AFTER 25 years battling apartheid in his native South Africa, Kumi Naidoo spent the next quarter of a century broadening his fight against injustice by leading global movements for change across a wide spectrum of causes.
Between the early Nineties and today, Naidoo has at various times led Global Call for Action Against Poverty, Global Call for Climate Action, been the first African to head Greenpeace and taken on his current role as Secretary General of Amnesty International, the world’s largest human rights organisation.
The South African born campaigner, who is of Indian descent, was inspired to apply for the role as global head of Amnesty after seeing a letter that Nelson Mandela had written to Amnesty International in 1962, thanking the organisation for sending a representative to observe his trial.
Born in Durban in 1965, Naidoo’s first taste of activism came aged 15 when he organised and took part in an anti-apartheid protest that saw him expelled from his school.
From then on he became more and more involved in organising mass mobilisations against the apartheid regime. In 1986, at the age of 21, Naidoo was charged with violating the state of emergency regulations. He was forced underground, and then into exile in the UK where he stayed until Nelson Mandela was released from prison and liberation movements were unbanned. As the apartheid regime crumbled, Naidoo returned to South Africa in 1990 to work with the African National Congress.
Naidoo has held multiple leadership roles, but his time as Executive Director of Greenpeace International cemented his reputation as a bold activist who championed civil disobedience, most notably when he was arrested in 2011 for scaling a Greenlandic oil rig to hand-deliver a petition in protest against drilling in the Arctic. A year later he occupied a Russian oil rig in the Barents Sea in the Russian Arctic.

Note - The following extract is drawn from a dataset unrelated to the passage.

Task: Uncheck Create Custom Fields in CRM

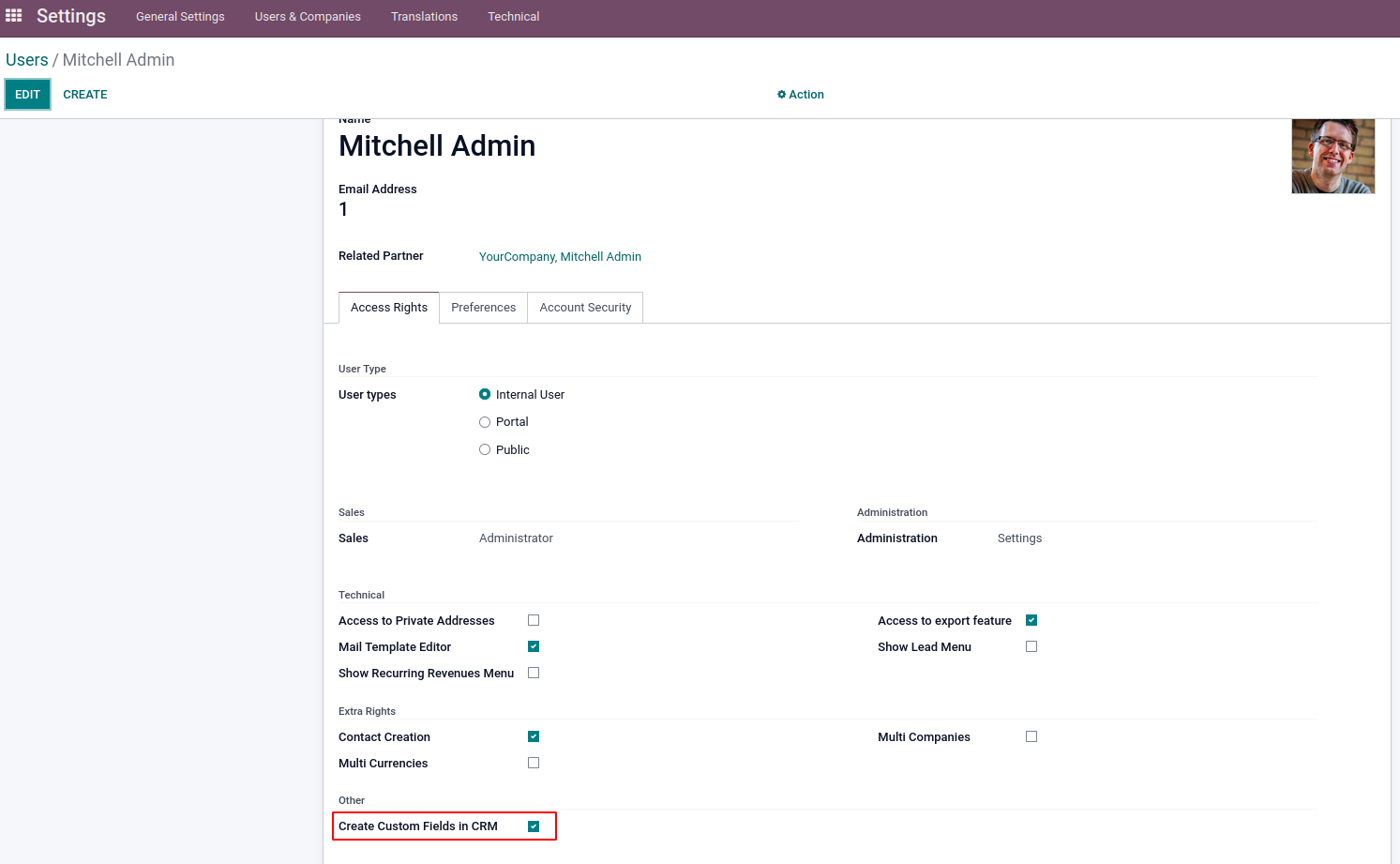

His vision for the future direction of Amnesty involves raising awareness of the interconnectedness of the various forms of injustice people face: “You cannot talk about the climate change crisis without recognising that it is also an inequality and race issue; you can’t address sexual discrimination without recognising that it is bound up in the economic exclusion of women; and you can’t ignore the fact that people’s civil and political rights are often suppressed exactly when they are trying to demand basic economic justice.”
Naidoo believes the engine of progress towards human rights is rooted in the universal empathy that builds ‘bridges’ around the world. “Amnesty International was built on the idea that people, regardless of where they are or who they are, take the injustice that other people face personally. And it has proved time and time again that when strangers come together to fight for people that they have never met across the other side of the world, change is possible.”

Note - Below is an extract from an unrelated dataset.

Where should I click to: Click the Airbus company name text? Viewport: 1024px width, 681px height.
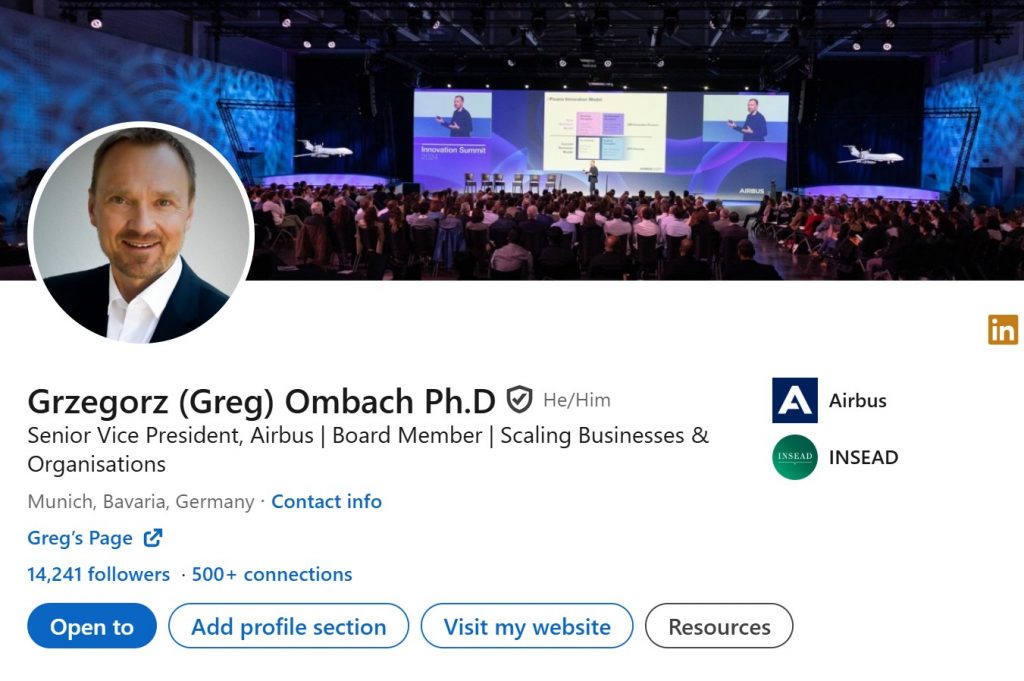857,400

Naidoo’s most recent role prior to leading Amnesty was as co-founder and interim chair of the pan-African organisation, Africans Rising, which works for justice, peace and dignity. The group, which has forged partnerships across trade unions, religion and civil society, aims to change the fact that while Africa as a continent has benefitted from economic growth, Africans themselves have not shared sufficiently in that increasing wealth and power.